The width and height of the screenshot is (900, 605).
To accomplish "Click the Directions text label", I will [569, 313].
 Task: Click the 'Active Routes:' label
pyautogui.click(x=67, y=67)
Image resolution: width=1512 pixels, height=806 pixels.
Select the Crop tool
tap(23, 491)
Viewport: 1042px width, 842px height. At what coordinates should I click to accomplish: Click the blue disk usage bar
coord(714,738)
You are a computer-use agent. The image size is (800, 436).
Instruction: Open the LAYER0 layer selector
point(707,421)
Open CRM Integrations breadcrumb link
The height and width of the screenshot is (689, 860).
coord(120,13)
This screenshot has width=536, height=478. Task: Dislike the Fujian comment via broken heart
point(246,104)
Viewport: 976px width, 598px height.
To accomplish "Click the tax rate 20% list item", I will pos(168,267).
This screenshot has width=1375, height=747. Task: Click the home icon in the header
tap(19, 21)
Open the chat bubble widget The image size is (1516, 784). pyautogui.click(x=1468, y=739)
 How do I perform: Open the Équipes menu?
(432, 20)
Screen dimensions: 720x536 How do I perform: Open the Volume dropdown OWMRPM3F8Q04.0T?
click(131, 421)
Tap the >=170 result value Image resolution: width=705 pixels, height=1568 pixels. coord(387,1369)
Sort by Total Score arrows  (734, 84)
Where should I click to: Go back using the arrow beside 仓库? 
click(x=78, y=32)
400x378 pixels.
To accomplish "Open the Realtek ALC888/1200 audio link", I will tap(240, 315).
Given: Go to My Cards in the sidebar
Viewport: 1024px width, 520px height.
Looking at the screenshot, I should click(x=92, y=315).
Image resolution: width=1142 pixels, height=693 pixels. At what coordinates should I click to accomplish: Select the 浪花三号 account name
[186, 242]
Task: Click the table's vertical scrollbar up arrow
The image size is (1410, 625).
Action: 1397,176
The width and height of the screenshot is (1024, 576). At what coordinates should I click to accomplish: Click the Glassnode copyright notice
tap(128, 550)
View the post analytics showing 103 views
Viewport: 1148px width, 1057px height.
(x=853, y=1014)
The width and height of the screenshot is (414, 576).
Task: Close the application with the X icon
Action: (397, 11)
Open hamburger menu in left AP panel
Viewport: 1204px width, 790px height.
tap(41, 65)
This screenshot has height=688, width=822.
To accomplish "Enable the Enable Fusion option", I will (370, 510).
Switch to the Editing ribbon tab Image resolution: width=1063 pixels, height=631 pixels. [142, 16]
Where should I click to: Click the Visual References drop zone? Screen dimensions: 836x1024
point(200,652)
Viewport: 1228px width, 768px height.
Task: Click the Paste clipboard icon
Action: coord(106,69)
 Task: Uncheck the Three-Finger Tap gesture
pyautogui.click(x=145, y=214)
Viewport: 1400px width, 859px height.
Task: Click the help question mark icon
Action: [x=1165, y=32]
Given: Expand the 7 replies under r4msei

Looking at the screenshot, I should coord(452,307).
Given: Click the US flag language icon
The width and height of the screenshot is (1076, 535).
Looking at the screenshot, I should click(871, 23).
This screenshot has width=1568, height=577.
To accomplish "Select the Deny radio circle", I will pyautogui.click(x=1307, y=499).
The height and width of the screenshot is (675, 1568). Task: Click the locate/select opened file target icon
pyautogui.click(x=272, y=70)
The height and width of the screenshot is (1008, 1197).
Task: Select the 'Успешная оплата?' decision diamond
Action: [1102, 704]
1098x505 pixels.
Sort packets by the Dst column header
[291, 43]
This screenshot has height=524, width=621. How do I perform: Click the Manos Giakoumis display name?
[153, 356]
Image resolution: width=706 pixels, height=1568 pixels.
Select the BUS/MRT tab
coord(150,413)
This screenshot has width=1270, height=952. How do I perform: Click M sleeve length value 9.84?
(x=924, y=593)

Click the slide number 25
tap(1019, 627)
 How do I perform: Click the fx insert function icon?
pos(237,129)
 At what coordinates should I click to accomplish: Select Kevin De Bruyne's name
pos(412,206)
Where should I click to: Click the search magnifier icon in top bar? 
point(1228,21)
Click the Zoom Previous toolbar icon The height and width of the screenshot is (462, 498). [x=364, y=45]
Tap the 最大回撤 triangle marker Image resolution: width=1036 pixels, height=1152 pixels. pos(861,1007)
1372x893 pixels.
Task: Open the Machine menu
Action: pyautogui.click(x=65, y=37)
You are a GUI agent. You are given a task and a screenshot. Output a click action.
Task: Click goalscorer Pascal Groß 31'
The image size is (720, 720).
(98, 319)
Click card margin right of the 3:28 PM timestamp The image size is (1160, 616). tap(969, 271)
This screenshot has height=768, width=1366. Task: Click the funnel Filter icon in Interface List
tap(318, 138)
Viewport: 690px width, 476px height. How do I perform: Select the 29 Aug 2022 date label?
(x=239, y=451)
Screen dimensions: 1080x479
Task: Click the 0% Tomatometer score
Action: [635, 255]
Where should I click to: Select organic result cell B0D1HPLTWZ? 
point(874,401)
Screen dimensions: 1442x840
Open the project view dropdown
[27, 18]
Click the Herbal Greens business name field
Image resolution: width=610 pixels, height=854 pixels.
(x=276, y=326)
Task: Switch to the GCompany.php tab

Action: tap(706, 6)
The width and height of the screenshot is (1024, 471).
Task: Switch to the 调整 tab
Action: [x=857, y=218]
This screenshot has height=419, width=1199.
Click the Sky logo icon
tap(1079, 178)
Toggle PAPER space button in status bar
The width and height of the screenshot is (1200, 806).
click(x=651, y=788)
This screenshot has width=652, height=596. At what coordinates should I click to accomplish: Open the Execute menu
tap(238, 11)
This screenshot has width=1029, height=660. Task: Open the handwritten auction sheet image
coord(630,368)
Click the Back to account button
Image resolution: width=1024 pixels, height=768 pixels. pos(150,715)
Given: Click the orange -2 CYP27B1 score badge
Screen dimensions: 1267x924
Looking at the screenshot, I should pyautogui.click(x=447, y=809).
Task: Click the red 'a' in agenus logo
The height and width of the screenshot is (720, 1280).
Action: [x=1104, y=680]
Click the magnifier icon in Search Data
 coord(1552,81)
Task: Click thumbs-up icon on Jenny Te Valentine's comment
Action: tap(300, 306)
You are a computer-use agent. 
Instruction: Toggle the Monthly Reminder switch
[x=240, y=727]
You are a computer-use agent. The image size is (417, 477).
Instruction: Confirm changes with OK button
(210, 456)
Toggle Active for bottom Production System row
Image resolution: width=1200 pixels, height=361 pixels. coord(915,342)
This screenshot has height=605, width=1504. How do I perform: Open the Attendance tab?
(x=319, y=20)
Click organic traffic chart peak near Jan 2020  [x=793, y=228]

> **What you should do**: Please reproduce each record precisely as written.

> **Task result**:
The width and height of the screenshot is (900, 605).
To accomplish "Click the Directions text label", I will [569, 313].
 Task: Click the 'Active Routes:' label
pyautogui.click(x=67, y=67)
Image resolution: width=1512 pixels, height=806 pixels.
Select the Crop tool
tap(23, 491)
Viewport: 1042px width, 842px height. At what coordinates should I click to accomplish: Click the blue disk usage bar
coord(714,738)
You are a computer-use agent. The image size is (800, 436).
Instruction: Open the LAYER0 layer selector
point(707,421)
Open CRM Integrations breadcrumb link
The height and width of the screenshot is (689, 860).
coord(120,13)
This screenshot has width=536, height=478. Task: Dislike the Fujian comment via broken heart
point(246,104)
Viewport: 976px width, 598px height.
To accomplish "Click the tax rate 20% list item", I will pos(168,267).
This screenshot has width=1375, height=747. Task: Click the home icon in the header
tap(19, 21)
Open the chat bubble widget The image size is (1516, 784). pyautogui.click(x=1468, y=739)
 How do I perform: Open the Équipes menu?
(432, 20)
Screen dimensions: 720x536 How do I perform: Open the Volume dropdown OWMRPM3F8Q04.0T?
click(131, 421)
Tap the >=170 result value Image resolution: width=705 pixels, height=1568 pixels. coord(387,1369)
Sort by Total Score arrows  (734, 84)
Where should I click to: Go back using the arrow beside 仓库? 
click(x=78, y=32)
400x378 pixels.
To accomplish "Open the Realtek ALC888/1200 audio link", I will tap(240, 315).
Given: Go to My Cards in the sidebar
Viewport: 1024px width, 520px height.
Looking at the screenshot, I should click(x=92, y=315).
Image resolution: width=1142 pixels, height=693 pixels. At what coordinates should I click to accomplish: Select the 浪花三号 account name
[186, 242]
Task: Click the table's vertical scrollbar up arrow
The image size is (1410, 625).
Action: 1397,176
The width and height of the screenshot is (1024, 576). At what coordinates should I click to accomplish: Click the Glassnode copyright notice
tap(128, 550)
View the post analytics showing 103 views
Viewport: 1148px width, 1057px height.
(x=853, y=1014)
The width and height of the screenshot is (414, 576).
Task: Close the application with the X icon
Action: (397, 11)
Open hamburger menu in left AP panel
Viewport: 1204px width, 790px height.
tap(41, 65)
This screenshot has height=688, width=822.
To accomplish "Enable the Enable Fusion option", I will (370, 510).
Switch to the Editing ribbon tab Image resolution: width=1063 pixels, height=631 pixels. [142, 16]
Where should I click to: Click the Visual References drop zone? Screen dimensions: 836x1024
point(200,652)
Viewport: 1228px width, 768px height.
Task: Click the Paste clipboard icon
Action: coord(106,69)
 Task: Uncheck the Three-Finger Tap gesture
pyautogui.click(x=145, y=214)
Viewport: 1400px width, 859px height.
Task: Click the help question mark icon
Action: [x=1165, y=32]
Given: Expand the 7 replies under r4msei

Looking at the screenshot, I should coord(452,307).
Given: Click the US flag language icon
The width and height of the screenshot is (1076, 535).
Looking at the screenshot, I should click(871, 23).
This screenshot has width=1568, height=577.
To accomplish "Select the Deny radio circle", I will pyautogui.click(x=1307, y=499).
The height and width of the screenshot is (675, 1568). Task: Click the locate/select opened file target icon
pyautogui.click(x=272, y=70)
The height and width of the screenshot is (1008, 1197).
Task: Select the 'Успешная оплата?' decision diamond
Action: [1102, 704]
1098x505 pixels.
Sort packets by the Dst column header
[291, 43]
This screenshot has height=524, width=621. How do I perform: Click the Manos Giakoumis display name?
[153, 356]
Image resolution: width=706 pixels, height=1568 pixels.
Select the BUS/MRT tab
coord(150,413)
This screenshot has width=1270, height=952. How do I perform: Click M sleeve length value 9.84?
(x=924, y=593)

Click the slide number 25
tap(1019, 627)
 How do I perform: Click the fx insert function icon?
pos(237,129)
 At what coordinates should I click to accomplish: Select Kevin De Bruyne's name
pos(412,206)
Where should I click to: Click the search magnifier icon in top bar? 
point(1228,21)
Click the Zoom Previous toolbar icon The height and width of the screenshot is (462, 498). [x=364, y=45]
Tap the 最大回撤 triangle marker Image resolution: width=1036 pixels, height=1152 pixels. pos(861,1007)
1372x893 pixels.
Task: Open the Machine menu
Action: pyautogui.click(x=65, y=37)
You are a GUI agent. You are given a task and a screenshot. Output a click action.
Task: Click goalscorer Pascal Groß 31'
The image size is (720, 720).
(98, 319)
Click card margin right of the 3:28 PM timestamp The image size is (1160, 616). tap(969, 271)
This screenshot has height=768, width=1366. Task: Click the funnel Filter icon in Interface List
tap(318, 138)
Viewport: 690px width, 476px height. How do I perform: Select the 29 Aug 2022 date label?
(x=239, y=451)
Screen dimensions: 1080x479
Task: Click the 0% Tomatometer score
Action: [635, 255]
Where should I click to: Select organic result cell B0D1HPLTWZ? 
point(874,401)
Screen dimensions: 1442x840
Open the project view dropdown
[27, 18]
Click the Herbal Greens business name field
Image resolution: width=610 pixels, height=854 pixels.
(x=276, y=326)
Task: Switch to the GCompany.php tab

Action: tap(706, 6)
The width and height of the screenshot is (1024, 471).
Task: Switch to the 调整 tab
Action: [x=857, y=218]
This screenshot has height=419, width=1199.
Click the Sky logo icon
tap(1079, 178)
Toggle PAPER space button in status bar
The width and height of the screenshot is (1200, 806).
click(x=651, y=788)
This screenshot has width=652, height=596. At what coordinates should I click to accomplish: Open the Execute menu
tap(238, 11)
This screenshot has width=1029, height=660. Task: Open the handwritten auction sheet image
coord(630,368)
Click the Back to account button
Image resolution: width=1024 pixels, height=768 pixels. pos(150,715)
Given: Click the orange -2 CYP27B1 score badge
Screen dimensions: 1267x924
Looking at the screenshot, I should pyautogui.click(x=447, y=809).
Task: Click the red 'a' in agenus logo
The height and width of the screenshot is (720, 1280).
Action: [x=1104, y=680]
Click the magnifier icon in Search Data
 coord(1552,81)
Task: Click thumbs-up icon on Jenny Te Valentine's comment
Action: tap(300, 306)
You are a computer-use agent. 
Instruction: Toggle the Monthly Reminder switch
[x=240, y=727]
You are a computer-use agent. The image size is (417, 477).
Instruction: Confirm changes with OK button
(210, 456)
Toggle Active for bottom Production System row
Image resolution: width=1200 pixels, height=361 pixels. coord(915,342)
This screenshot has height=605, width=1504. How do I perform: Open the Attendance tab?
(x=319, y=20)
Click organic traffic chart peak near Jan 2020  [x=793, y=228]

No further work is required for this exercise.